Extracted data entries
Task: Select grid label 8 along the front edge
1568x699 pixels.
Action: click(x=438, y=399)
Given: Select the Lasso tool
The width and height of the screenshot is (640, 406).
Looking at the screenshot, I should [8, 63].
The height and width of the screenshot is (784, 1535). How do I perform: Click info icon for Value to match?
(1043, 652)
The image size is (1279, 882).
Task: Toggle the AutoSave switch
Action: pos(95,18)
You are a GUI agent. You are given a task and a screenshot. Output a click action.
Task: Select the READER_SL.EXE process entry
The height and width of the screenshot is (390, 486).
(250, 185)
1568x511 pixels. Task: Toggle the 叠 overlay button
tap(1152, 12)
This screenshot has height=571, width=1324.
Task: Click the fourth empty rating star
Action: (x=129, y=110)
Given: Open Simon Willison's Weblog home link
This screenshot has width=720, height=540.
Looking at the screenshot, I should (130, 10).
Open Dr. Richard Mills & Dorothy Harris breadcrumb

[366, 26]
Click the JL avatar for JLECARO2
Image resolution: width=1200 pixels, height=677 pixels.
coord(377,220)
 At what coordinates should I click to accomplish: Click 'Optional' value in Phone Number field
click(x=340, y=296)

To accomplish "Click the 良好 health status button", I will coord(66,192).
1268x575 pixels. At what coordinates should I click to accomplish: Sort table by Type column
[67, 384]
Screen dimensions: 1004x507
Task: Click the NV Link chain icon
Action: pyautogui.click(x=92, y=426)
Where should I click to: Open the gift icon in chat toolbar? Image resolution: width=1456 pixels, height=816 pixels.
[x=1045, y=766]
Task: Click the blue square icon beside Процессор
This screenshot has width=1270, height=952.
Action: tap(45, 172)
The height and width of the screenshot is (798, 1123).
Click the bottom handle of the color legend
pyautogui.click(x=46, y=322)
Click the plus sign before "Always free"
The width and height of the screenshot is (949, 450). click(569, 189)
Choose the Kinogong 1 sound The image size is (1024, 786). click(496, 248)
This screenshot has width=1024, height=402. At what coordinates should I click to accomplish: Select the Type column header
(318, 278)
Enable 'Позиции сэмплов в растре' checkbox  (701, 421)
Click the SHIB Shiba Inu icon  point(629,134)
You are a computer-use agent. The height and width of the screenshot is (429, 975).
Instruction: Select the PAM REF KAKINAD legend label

## WORK ITEM
Every entry must appear in the answer, reproduced exactly.

## RESPONSE TO THE EXERCISE
Task: Select grid label 8 along the front edge
1568x699 pixels.
Action: click(x=438, y=399)
Given: Select the Lasso tool
The width and height of the screenshot is (640, 406).
Looking at the screenshot, I should [8, 63].
The height and width of the screenshot is (784, 1535). How do I perform: Click info icon for Value to match?
(1043, 652)
The image size is (1279, 882).
Task: Toggle the AutoSave switch
Action: pos(95,18)
You are a GUI agent. You are given a task and a screenshot. Output a click action.
Task: Select the READER_SL.EXE process entry
The height and width of the screenshot is (390, 486).
(250, 185)
1568x511 pixels. Task: Toggle the 叠 overlay button
tap(1152, 12)
This screenshot has height=571, width=1324.
Task: Click the fourth empty rating star
Action: (x=129, y=110)
Given: Open Simon Willison's Weblog home link
This screenshot has width=720, height=540.
Looking at the screenshot, I should (130, 10).
Open Dr. Richard Mills & Dorothy Harris breadcrumb

[366, 26]
Click the JL avatar for JLECARO2
Image resolution: width=1200 pixels, height=677 pixels.
coord(377,220)
 At what coordinates should I click to accomplish: Click 'Optional' value in Phone Number field
click(x=340, y=296)

To accomplish "Click the 良好 health status button", I will coord(66,192).
1268x575 pixels. At what coordinates should I click to accomplish: Sort table by Type column
[67, 384]
Screen dimensions: 1004x507
Task: Click the NV Link chain icon
Action: pyautogui.click(x=92, y=426)
Where should I click to: Open the gift icon in chat toolbar? Image resolution: width=1456 pixels, height=816 pixels.
[x=1045, y=766]
Task: Click the blue square icon beside Процессор
This screenshot has width=1270, height=952.
Action: tap(45, 172)
The height and width of the screenshot is (798, 1123).
Click the bottom handle of the color legend
pyautogui.click(x=46, y=322)
Click the plus sign before "Always free"
The width and height of the screenshot is (949, 450). click(569, 189)
Choose the Kinogong 1 sound The image size is (1024, 786). click(496, 248)
This screenshot has width=1024, height=402. At what coordinates should I click to accomplish: Select the Type column header
(318, 278)
Enable 'Позиции сэмплов в растре' checkbox  (701, 421)
Click the SHIB Shiba Inu icon  point(629,134)
You are a computer-use agent. The height and width of the screenshot is (429, 975).
Instruction: Select the PAM REF KAKINAD legend label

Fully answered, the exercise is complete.